Teflon bulge (1 of 4)
Abducted, breathing position, standard light. The left vocal cord (right of image) was injected with Teflon paste decades ago, before contemporary materials and techniques were available. Note the bulge in the ventricle, and also at the free margin of the cord (arrows).
Teflon bulge (2 of 4)
Phonatory view, strobe light. Notice how the right vocal cord (left of image) must “wrap around” the convex left vocal cord.
Teflon bulge: after removal (3 of 4)
A few weeks after microsurgical “excavation” of part of the Teflon. Straighter free margin, and reduced bulge within the ventricle.
Teflon bulge: after removal (4 of 4)
Phonation, strobe light. In spite of blurring, can see that the match of the cords is improved, and this correlates with the patient’s much improved voice.
Teflon bulge (1 of 5)
Abducted (breathing) position. 25 years ago, this woman had left vocal cord paralysis and was injected with Teflon paste. Unfortunately, this bulge of Teflon is below the cord’s margin, rather than within its center, which is disrupting the person’s voice (see next photo and caption). Space for breathing is diminished but adequate.
Teflon bulge (2 of 5)
Phonation, open phase of vibration, with strobe light. Voice quality is poor, because the Teflon bulge interferes with vocal cord vibration by deflecting the pulmonary air stream, stretching and stiffening the tissue, and putting the vocal cords out of symmetry with each other. Treatment will involve removing part of the Teflon bulge.
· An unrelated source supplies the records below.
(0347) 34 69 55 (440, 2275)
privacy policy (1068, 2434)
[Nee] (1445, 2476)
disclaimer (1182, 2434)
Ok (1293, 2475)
Teflon bulge: after treatment (4 of 5)
A few months after debulking of the Teflon. The contour of the undersurface of the left cord (right of image) is still abnormal, but much less so. Compare with photo 1.
Teflon bulge: after treatment (5 of 5)
Strobe light, open phase of vibration, showing how the airstream delivered to the cords is now much less obstructed. Compare with photo 2.